Mobile and social play a key role in enhancing the O2O experience. While, social content has proven to be effective along the entire path to purchase, it has also proven to be beneficial in building repeat and loyalty-driven consumers. This is important as cost of customers acquisition in China continue to rise due to high inflation of media costs. Furthermore, the fast pace of 5G adoption will drive the creation and availability of AR, VR content.
However, the quality of content delivered by retailers in currently China is unsatisfactory, with 50% of the content valued as not meaningful. Chinese prosumers feel that local brands don’t inspire or inform like international brands do.
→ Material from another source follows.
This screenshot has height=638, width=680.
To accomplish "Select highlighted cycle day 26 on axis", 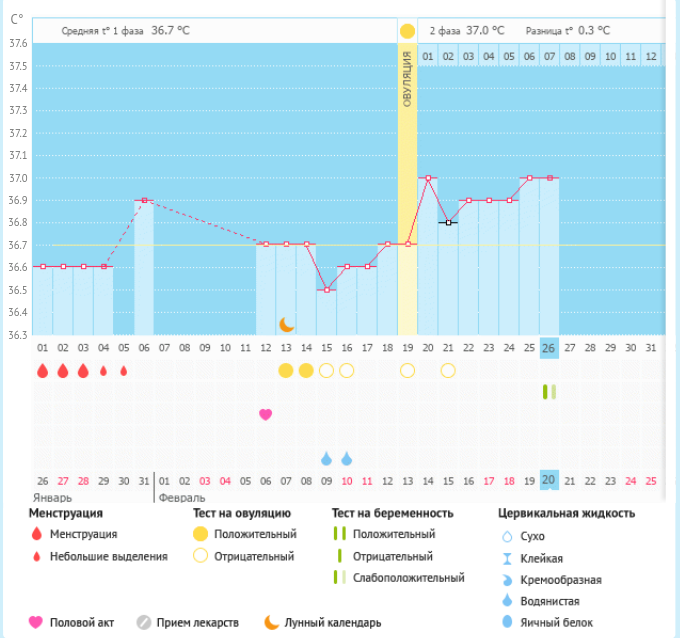I will pos(549,348).
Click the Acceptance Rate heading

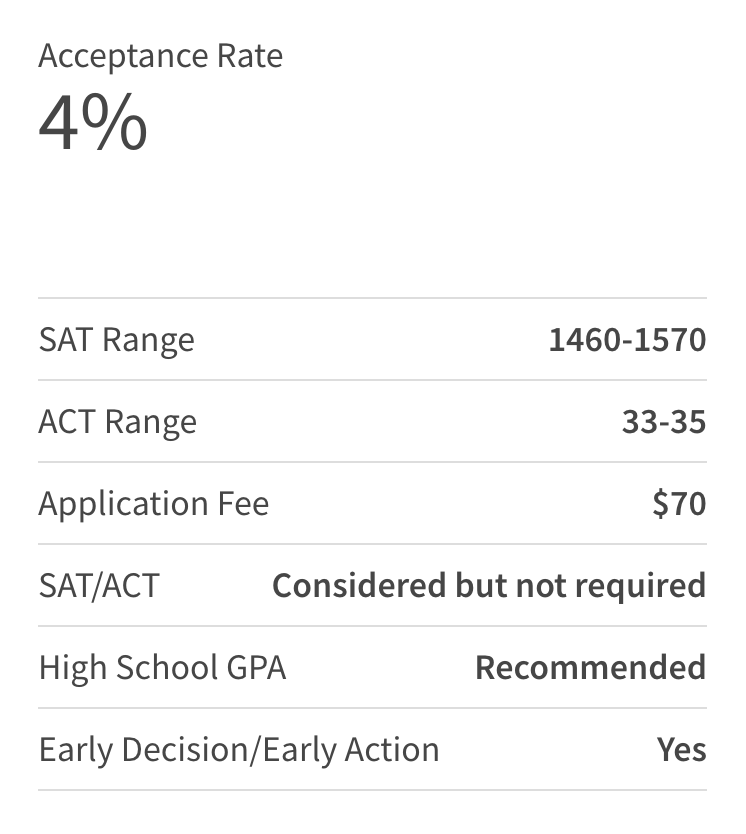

The inclination is for retail or DTC (direct to consumer) brands to become content platforms, like Ikea (content in functional and pleasurable living inspiration), Nike (content in sports training), Lululemon (content in yoga and mental healthy living). Chinese equivalents are not really claiming a content position or beefing up their content offering. This is clearly a missed opportunity as consumers have a clear and rising need for meaningful content among a variety of topics:
- Learning new skills: 64% of Prosumers expect retailers to facilitate learning of new skills (on variety of topics from upbringing babies and children, personal care, home care, personal finance to passion points like photography and sports).
- Improving health: 93% would like retailers to stop selling products that are bad and help improve healthy living.
- Benefitting local economy: 73% would like retailers to guarantee fair prices for suppliers and support local producers.
- Inspiring with local culture: 92% find it important that retailers promote local culture.
- Delivering fun and entertainment: 70% think entertainment is a vital need and want brands to be entertainment platforms when relevant for their category.
- Protecting the planet: 87% would approve if retailers only select and sell products that are good for the planet.
While infrastructure, technology, full operating 5G and ever growing online shopping behaviour will grow O2O even further, it is evident that Chinese consumer will demand better formats that offer more than just delivery, innovative services, better content that informs and inspires. Most importantly, in the wake of the pandemic, O2O as a concept will gain further momentum and even leapfrog traditional players in both offline and online space.
Numbers quoted in the article are sourced from the China edition of Havas Group’s global study – Prosumer Report “Retail Forward in China” and Meaningful Brands China Research 2019.